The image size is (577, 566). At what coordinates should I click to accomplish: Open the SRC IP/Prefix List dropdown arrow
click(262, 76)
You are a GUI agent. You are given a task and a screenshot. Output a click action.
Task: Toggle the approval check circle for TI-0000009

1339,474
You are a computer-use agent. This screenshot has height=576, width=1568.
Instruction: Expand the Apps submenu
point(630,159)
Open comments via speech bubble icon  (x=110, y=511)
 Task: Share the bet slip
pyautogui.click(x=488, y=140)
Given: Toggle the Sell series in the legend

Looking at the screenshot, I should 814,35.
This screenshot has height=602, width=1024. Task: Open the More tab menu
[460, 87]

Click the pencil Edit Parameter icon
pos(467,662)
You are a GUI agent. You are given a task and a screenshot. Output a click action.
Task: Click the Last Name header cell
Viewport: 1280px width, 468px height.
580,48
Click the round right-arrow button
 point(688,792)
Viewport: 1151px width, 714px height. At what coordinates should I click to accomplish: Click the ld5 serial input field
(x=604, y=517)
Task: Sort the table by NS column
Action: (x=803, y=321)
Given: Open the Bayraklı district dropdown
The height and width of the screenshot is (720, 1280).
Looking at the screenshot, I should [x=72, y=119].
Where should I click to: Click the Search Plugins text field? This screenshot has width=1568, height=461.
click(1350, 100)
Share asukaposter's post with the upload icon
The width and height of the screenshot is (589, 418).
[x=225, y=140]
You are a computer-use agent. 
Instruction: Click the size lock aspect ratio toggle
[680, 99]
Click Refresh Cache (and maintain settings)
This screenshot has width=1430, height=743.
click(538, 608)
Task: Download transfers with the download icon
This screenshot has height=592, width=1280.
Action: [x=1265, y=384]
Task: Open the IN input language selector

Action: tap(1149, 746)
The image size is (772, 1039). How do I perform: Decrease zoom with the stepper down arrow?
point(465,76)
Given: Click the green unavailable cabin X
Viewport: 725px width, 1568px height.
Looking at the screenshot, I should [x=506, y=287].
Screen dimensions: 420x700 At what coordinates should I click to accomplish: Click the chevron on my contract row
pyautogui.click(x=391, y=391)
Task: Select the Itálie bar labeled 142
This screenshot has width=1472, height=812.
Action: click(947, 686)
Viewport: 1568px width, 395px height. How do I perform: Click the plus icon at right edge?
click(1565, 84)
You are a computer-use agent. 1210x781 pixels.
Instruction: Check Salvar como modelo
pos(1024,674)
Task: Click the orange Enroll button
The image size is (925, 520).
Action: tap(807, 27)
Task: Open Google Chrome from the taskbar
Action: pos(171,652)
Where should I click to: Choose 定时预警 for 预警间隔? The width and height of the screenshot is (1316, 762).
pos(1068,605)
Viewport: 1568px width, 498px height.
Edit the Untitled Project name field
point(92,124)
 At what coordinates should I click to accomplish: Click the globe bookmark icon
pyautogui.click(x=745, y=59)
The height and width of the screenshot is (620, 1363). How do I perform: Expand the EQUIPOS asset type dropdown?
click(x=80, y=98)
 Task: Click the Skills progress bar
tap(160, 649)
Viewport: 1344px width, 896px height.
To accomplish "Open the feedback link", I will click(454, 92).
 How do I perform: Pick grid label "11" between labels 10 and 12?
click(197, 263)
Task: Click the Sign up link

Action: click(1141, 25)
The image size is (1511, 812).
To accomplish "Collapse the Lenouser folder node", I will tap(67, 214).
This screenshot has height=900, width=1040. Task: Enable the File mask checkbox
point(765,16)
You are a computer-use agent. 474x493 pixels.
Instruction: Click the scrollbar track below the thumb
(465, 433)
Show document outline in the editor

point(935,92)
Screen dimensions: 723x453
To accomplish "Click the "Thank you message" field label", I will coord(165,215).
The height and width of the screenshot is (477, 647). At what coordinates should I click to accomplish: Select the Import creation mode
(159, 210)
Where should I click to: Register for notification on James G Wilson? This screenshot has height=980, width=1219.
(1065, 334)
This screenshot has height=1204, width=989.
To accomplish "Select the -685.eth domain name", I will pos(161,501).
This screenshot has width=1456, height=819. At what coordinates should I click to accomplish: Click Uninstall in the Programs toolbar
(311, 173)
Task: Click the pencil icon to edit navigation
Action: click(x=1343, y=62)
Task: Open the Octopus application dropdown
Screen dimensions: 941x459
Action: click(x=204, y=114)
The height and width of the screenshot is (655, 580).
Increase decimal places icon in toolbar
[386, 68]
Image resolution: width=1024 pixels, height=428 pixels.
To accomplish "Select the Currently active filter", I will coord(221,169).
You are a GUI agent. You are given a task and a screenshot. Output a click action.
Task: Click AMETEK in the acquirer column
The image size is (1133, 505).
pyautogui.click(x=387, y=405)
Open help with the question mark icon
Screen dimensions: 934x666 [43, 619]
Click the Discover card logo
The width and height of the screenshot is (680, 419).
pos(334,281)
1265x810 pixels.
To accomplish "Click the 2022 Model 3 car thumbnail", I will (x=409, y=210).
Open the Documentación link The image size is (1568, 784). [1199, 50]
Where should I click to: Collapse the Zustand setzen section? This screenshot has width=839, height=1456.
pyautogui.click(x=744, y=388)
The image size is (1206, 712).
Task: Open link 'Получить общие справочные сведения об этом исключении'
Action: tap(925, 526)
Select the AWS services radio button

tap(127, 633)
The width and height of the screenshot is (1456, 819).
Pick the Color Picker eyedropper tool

TASK STATEMENT:
Using the listing above, reproduce each line without omission.

ANSWER:
The image size is (577, 566). At what coordinates should I click to accomplish: Open the SRC IP/Prefix List dropdown arrow
click(262, 76)
You are a GUI agent. You are given a task and a screenshot. Output a click action.
Task: Toggle the approval check circle for TI-0000009

1339,474
You are a computer-use agent. This screenshot has height=576, width=1568.
Instruction: Expand the Apps submenu
point(630,159)
Open comments via speech bubble icon  (x=110, y=511)
 Task: Share the bet slip
pyautogui.click(x=488, y=140)
Given: Toggle the Sell series in the legend

Looking at the screenshot, I should 814,35.
This screenshot has height=602, width=1024. Task: Open the More tab menu
[460, 87]

Click the pencil Edit Parameter icon
pos(467,662)
You are a GUI agent. You are given a task and a screenshot. Output a click action.
Task: Click the Last Name header cell
Viewport: 1280px width, 468px height.
580,48
Click the round right-arrow button
 point(688,792)
Viewport: 1151px width, 714px height. At what coordinates should I click to accomplish: Click the ld5 serial input field
(x=604, y=517)
Task: Sort the table by NS column
Action: (x=803, y=321)
Given: Open the Bayraklı district dropdown
The height and width of the screenshot is (720, 1280).
Looking at the screenshot, I should [x=72, y=119].
Where should I click to: Click the Search Plugins text field? This screenshot has width=1568, height=461.
click(1350, 100)
Share asukaposter's post with the upload icon
The width and height of the screenshot is (589, 418).
[x=225, y=140]
You are a computer-use agent. 
Instruction: Click the size lock aspect ratio toggle
[680, 99]
Click Refresh Cache (and maintain settings)
This screenshot has width=1430, height=743.
click(538, 608)
Task: Download transfers with the download icon
This screenshot has height=592, width=1280.
Action: [x=1265, y=384]
Task: Open the IN input language selector

Action: tap(1149, 746)
The image size is (772, 1039). How do I perform: Decrease zoom with the stepper down arrow?
point(465,76)
Given: Click the green unavailable cabin X
Viewport: 725px width, 1568px height.
Looking at the screenshot, I should [x=506, y=287].
Screen dimensions: 420x700 At what coordinates should I click to accomplish: Click the chevron on my contract row
pyautogui.click(x=391, y=391)
Task: Select the Itálie bar labeled 142
This screenshot has width=1472, height=812.
Action: click(947, 686)
Viewport: 1568px width, 395px height. How do I perform: Click the plus icon at right edge?
click(1565, 84)
You are a computer-use agent. 1210x781 pixels.
Instruction: Check Salvar como modelo
pos(1024,674)
Task: Click the orange Enroll button
The image size is (925, 520).
Action: tap(807, 27)
Task: Open Google Chrome from the taskbar
Action: pos(171,652)
Where should I click to: Choose 定时预警 for 预警间隔? The width and height of the screenshot is (1316, 762).
pos(1068,605)
Viewport: 1568px width, 498px height.
Edit the Untitled Project name field
point(92,124)
 At what coordinates should I click to accomplish: Click the globe bookmark icon
pyautogui.click(x=745, y=59)
The height and width of the screenshot is (620, 1363). How do I perform: Expand the EQUIPOS asset type dropdown?
click(x=80, y=98)
 Task: Click the Skills progress bar
tap(160, 649)
Viewport: 1344px width, 896px height.
To accomplish "Open the feedback link", I will click(454, 92).
 How do I perform: Pick grid label "11" between labels 10 and 12?
click(197, 263)
Task: Click the Sign up link

Action: click(1141, 25)
The image size is (1511, 812).
To accomplish "Collapse the Lenouser folder node", I will tap(67, 214).
This screenshot has height=900, width=1040. Task: Enable the File mask checkbox
point(765,16)
You are a computer-use agent. 474x493 pixels.
Instruction: Click the scrollbar track below the thumb
(465, 433)
Show document outline in the editor

point(935,92)
Screen dimensions: 723x453
To accomplish "Click the "Thank you message" field label", I will coord(165,215).
The height and width of the screenshot is (477, 647). At what coordinates should I click to accomplish: Select the Import creation mode
(159, 210)
Where should I click to: Register for notification on James G Wilson? This screenshot has height=980, width=1219.
(1065, 334)
This screenshot has height=1204, width=989.
To accomplish "Select the -685.eth domain name", I will pos(161,501).
This screenshot has width=1456, height=819. At what coordinates should I click to accomplish: Click Uninstall in the Programs toolbar
(311, 173)
Task: Click the pencil icon to edit navigation
Action: click(x=1343, y=62)
Task: Open the Octopus application dropdown
Screen dimensions: 941x459
Action: click(x=204, y=114)
The height and width of the screenshot is (655, 580).
Increase decimal places icon in toolbar
[386, 68]
Image resolution: width=1024 pixels, height=428 pixels.
To accomplish "Select the Currently active filter", I will coord(221,169).
You are a GUI agent. You are given a task and a screenshot. Output a click action.
Task: Click AMETEK in the acquirer column
The image size is (1133, 505).
pyautogui.click(x=387, y=405)
Open help with the question mark icon
Screen dimensions: 934x666 [43, 619]
Click the Discover card logo
The width and height of the screenshot is (680, 419).
pos(334,281)
1265x810 pixels.
To accomplish "Click the 2022 Model 3 car thumbnail", I will (x=409, y=210).
Open the Documentación link The image size is (1568, 784). [1199, 50]
Where should I click to: Collapse the Zustand setzen section? This screenshot has width=839, height=1456.
pyautogui.click(x=744, y=388)
The image size is (1206, 712).
Task: Open link 'Получить общие справочные сведения об этом исключении'
Action: tap(925, 526)
Select the AWS services radio button

tap(127, 633)
The width and height of the screenshot is (1456, 819).
Pick the Color Picker eyedropper tool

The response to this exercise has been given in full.